[Records excerpted from a collection]
________________________________________
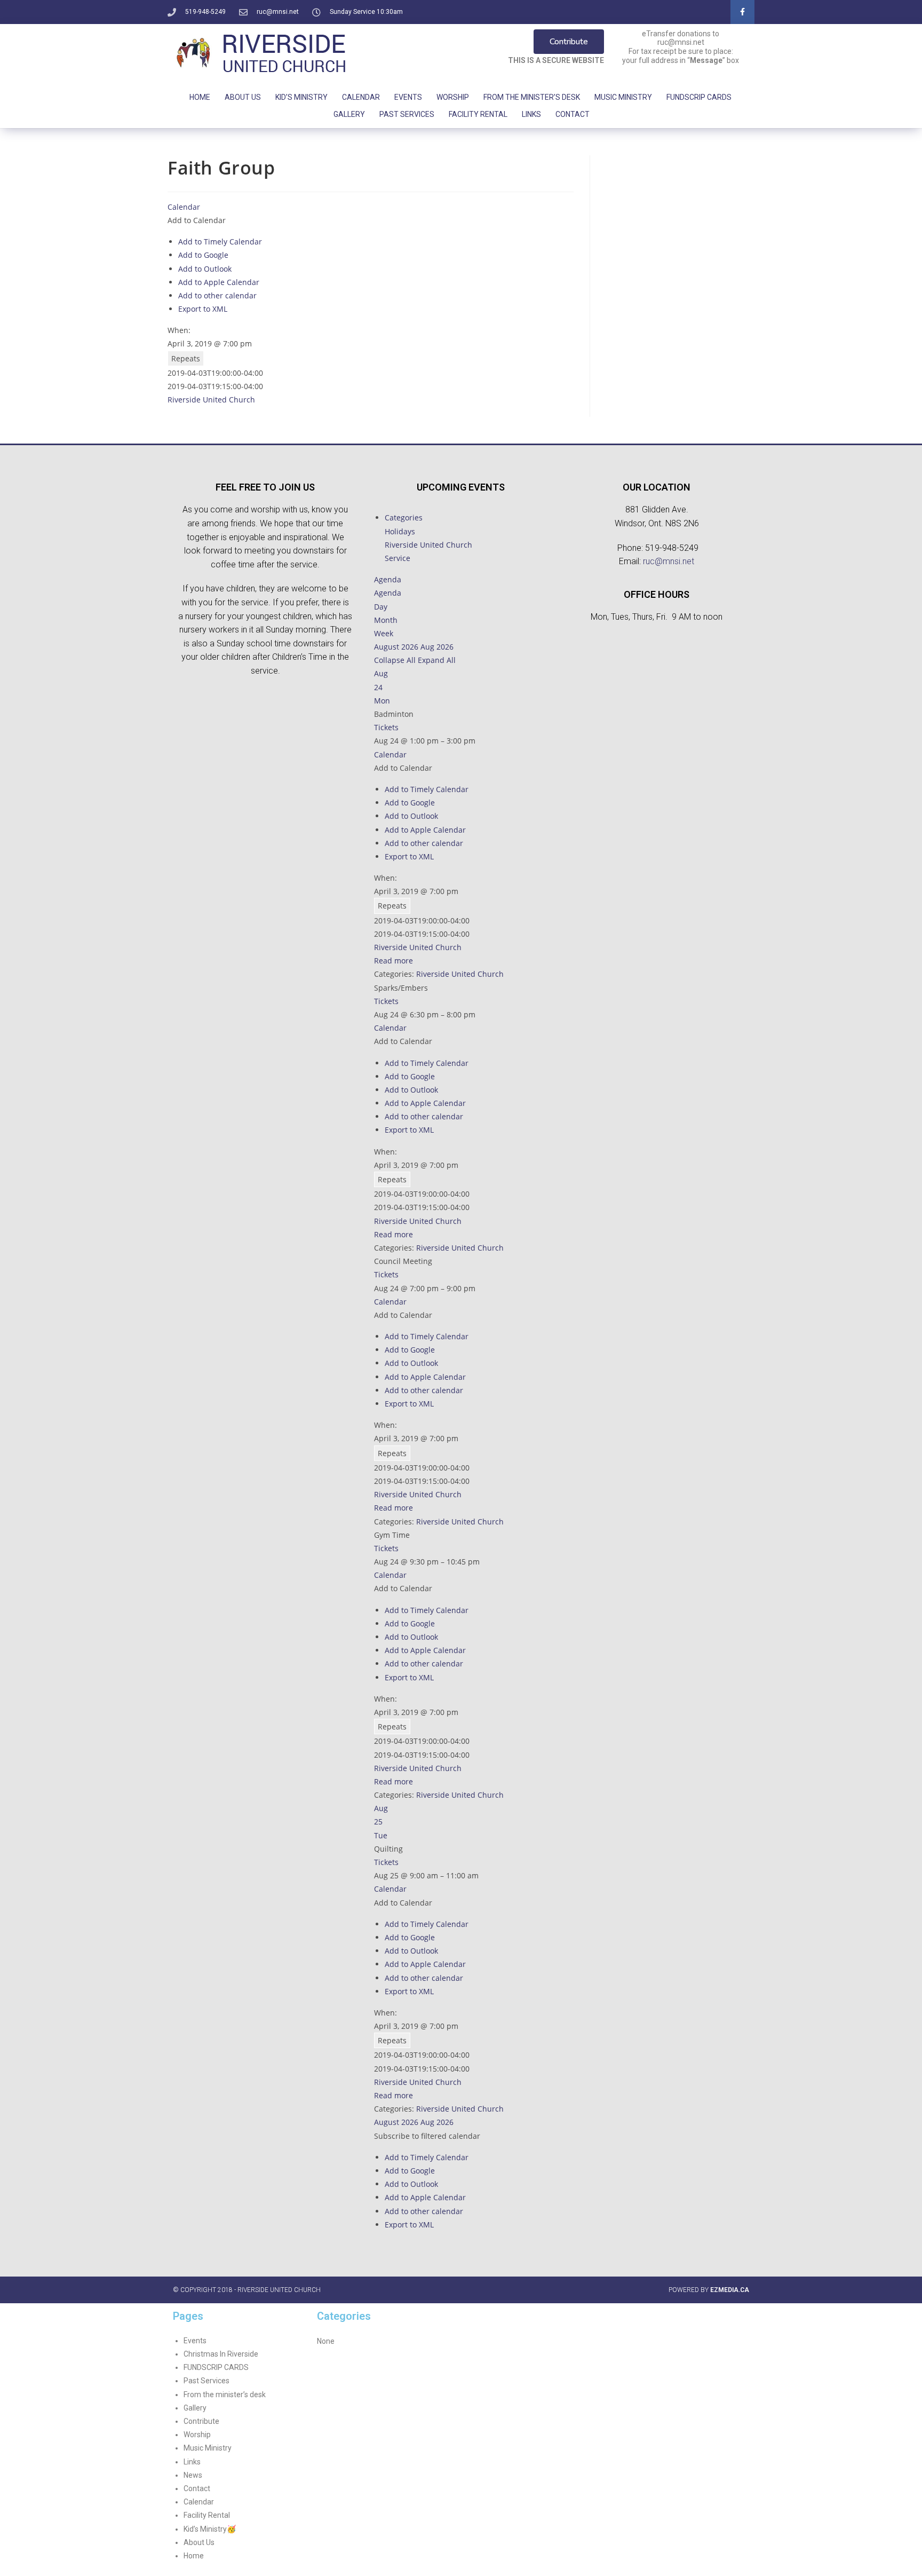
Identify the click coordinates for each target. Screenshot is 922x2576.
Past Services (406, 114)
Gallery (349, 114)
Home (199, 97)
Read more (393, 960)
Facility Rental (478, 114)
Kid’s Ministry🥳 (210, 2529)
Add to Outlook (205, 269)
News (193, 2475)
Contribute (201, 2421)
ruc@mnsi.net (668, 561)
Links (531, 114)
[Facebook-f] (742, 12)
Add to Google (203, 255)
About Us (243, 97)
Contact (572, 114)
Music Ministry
________________________________________
> _The problem_: The expected output is the lines from the one with "Add to Outlook (205, 269)" through the end of the data, exactly as written and nothing more.

> _Exercise output_:
Add to Outlook (205, 269)
News (193, 2475)
Contribute (201, 2421)
ruc@mnsi.net (668, 561)
Links (531, 114)
[Facebook-f] (742, 12)
Add to Google (203, 255)
About Us (243, 97)
Contact (572, 114)
Music Ministry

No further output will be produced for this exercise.